Dates, times, direct quotes. Screenshots. Save everything. Look out for #1!
Yikes this is why I don’t want to marry an American (I’m international). Lots of regular marriages end up in divorce for different reasons, but when green card marriage does fail, the first assumption is always because the foreigner took advantage of the American one and not because of real love at one point. Although in your case, your husband seems premeditated, so that’s different.
This is probably very rare though. It would be good to see a statistic of what happens at divorce in many of these cases (and I presume parties generally move on). This kind of story sucks, but it’s somewhat sensational and likely not representative.
Conversation Starter
Don't report him to ICE. Contact a lawyer, and let the lawyer do that process. That way you're prepared and protected for any complications.
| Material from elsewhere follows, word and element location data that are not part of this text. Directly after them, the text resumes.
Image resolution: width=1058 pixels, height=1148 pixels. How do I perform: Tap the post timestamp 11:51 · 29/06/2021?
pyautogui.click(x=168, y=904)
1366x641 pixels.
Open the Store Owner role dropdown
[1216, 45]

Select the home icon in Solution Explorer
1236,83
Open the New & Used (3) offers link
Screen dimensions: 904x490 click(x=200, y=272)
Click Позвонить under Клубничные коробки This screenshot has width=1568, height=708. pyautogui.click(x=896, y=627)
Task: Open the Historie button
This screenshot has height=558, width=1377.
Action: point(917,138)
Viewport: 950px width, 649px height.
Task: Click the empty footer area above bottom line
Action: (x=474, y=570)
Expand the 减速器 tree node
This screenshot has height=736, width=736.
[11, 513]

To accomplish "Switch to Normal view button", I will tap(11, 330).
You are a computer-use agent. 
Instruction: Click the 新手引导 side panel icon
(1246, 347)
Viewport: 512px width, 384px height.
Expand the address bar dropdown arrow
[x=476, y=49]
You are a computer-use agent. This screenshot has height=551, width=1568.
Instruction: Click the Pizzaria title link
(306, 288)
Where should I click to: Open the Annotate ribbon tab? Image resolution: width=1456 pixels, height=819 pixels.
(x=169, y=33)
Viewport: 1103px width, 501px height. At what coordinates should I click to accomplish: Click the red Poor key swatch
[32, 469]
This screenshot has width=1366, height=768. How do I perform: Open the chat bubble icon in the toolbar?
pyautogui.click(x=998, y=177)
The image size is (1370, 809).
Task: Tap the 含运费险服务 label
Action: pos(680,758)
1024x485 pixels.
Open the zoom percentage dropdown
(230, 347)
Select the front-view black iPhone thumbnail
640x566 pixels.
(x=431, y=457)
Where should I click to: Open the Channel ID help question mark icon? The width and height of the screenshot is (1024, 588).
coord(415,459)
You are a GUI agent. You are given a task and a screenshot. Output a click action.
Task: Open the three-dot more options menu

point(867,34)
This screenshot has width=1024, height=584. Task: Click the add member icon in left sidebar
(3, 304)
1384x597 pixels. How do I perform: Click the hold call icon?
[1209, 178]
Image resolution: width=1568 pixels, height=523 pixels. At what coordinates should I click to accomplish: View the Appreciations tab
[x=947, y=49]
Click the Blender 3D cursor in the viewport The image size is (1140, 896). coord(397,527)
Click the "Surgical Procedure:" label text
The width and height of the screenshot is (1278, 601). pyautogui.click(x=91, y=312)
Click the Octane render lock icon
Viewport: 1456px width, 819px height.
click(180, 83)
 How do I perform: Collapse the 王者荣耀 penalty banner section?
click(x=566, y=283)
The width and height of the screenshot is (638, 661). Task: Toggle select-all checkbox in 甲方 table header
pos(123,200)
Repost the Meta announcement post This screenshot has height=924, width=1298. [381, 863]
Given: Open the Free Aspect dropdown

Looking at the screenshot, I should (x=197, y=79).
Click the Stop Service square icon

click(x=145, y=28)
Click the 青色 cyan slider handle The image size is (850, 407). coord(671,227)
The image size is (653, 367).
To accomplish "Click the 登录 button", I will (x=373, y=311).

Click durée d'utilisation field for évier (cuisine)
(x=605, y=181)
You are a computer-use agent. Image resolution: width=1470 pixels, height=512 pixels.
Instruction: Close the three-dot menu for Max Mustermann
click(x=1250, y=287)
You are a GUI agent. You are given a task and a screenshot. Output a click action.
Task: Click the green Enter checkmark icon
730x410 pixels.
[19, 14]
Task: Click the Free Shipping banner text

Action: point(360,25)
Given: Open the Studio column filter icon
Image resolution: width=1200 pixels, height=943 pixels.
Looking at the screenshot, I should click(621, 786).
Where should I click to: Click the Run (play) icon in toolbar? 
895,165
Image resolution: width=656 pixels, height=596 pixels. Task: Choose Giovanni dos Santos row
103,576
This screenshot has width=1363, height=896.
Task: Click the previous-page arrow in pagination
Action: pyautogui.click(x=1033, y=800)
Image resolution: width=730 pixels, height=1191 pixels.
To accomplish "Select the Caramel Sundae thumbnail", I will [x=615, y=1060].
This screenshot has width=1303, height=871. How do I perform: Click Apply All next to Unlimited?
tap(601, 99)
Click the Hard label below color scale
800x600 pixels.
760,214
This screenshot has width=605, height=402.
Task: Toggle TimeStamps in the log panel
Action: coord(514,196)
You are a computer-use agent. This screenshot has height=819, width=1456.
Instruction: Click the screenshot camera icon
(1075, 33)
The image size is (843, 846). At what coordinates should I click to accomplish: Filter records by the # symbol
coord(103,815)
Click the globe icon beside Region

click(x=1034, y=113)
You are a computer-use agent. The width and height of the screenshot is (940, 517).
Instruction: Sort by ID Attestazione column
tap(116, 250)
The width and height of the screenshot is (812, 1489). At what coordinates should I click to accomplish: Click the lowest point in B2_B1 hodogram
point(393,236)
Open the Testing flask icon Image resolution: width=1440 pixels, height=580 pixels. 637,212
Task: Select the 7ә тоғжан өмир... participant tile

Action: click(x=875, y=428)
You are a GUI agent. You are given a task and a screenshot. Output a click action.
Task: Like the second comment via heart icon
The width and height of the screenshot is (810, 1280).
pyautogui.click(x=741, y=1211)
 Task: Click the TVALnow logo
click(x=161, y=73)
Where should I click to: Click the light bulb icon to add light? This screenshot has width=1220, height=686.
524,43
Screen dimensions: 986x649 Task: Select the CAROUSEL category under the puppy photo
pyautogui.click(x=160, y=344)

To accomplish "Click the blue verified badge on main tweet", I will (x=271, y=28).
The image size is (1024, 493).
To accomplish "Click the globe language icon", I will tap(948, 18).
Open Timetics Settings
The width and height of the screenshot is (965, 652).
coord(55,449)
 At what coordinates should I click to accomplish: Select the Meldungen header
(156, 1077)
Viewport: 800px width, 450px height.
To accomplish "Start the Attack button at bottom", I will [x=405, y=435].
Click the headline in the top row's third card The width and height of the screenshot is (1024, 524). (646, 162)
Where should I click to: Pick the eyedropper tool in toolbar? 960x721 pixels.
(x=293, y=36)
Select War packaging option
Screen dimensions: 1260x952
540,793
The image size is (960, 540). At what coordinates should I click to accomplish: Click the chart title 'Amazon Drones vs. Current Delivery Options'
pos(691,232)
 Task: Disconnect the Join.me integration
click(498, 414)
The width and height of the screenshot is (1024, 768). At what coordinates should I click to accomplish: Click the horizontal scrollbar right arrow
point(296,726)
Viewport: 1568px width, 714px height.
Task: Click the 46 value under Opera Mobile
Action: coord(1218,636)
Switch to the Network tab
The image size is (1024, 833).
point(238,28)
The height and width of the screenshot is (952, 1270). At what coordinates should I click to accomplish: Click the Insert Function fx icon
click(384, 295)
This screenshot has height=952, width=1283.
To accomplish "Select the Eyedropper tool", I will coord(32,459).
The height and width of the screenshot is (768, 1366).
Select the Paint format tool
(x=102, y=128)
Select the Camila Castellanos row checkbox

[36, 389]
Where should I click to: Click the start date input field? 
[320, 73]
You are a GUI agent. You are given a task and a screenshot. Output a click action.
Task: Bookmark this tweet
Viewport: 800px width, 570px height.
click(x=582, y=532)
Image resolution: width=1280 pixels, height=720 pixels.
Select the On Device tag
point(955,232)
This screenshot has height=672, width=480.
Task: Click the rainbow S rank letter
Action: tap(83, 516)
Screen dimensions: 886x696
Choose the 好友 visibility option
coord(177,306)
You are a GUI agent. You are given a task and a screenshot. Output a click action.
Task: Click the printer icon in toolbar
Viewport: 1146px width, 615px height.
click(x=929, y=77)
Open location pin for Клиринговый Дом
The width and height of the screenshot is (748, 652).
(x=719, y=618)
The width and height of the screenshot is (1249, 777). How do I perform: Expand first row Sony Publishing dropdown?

But yeah, I'd stop being at all cooperative with this man. You're so much better than him. He didn't care about your happiness, so it's time for you to take control of it.
Visual Storyteller
Don’t do anything. Move forward. Let karma do it’s thing.
Enthusiast
I'm sorry to hear that. Unfortunately, cheating is not evidence of a fraudulent marriage just a failed one.
Once it comes time for him to file the I-751 to remove conditions, he can do it without you with proof of his bona fide marriage to you and a divorce waiver.
I understand you're hurt but your only options are (1) annul the marriage for fraud, which will hamper his immigration case or (2) move on.
You decide what's best for you and work with your attorney.
Hi OP, does your firm offer legal insurance? If so, use it. It may give you some financial relief.
OP, how are you doing?
If you report him to immigration for marriage fraud, he will be investigated and may lose the residency status and get deported. Also, if you divorce him before he becomes a permanent resident, immigration will not grant him the permanent residency.
Divorce does not automatically terminate his right to residency, USCIS will look into the motive. If it's a no-fault divorce they'll dig into the circumstances if only to satisfy themselves it wasn't a fraudulent marriage to begin with. If it is an at fault divorce they'll go with the judge's decision.
Enthusiast
OP - i’ve no advice for you, but having been with a scumbag narcissist myself, i’m just very very sorry for you. I had shivers just reading what you went thru and had flashback of my life (which wasn’t even fraction as hard as yours)
OP I am going through a similar greed card process with my wife. You need to speak to am immigration lawyer immediately!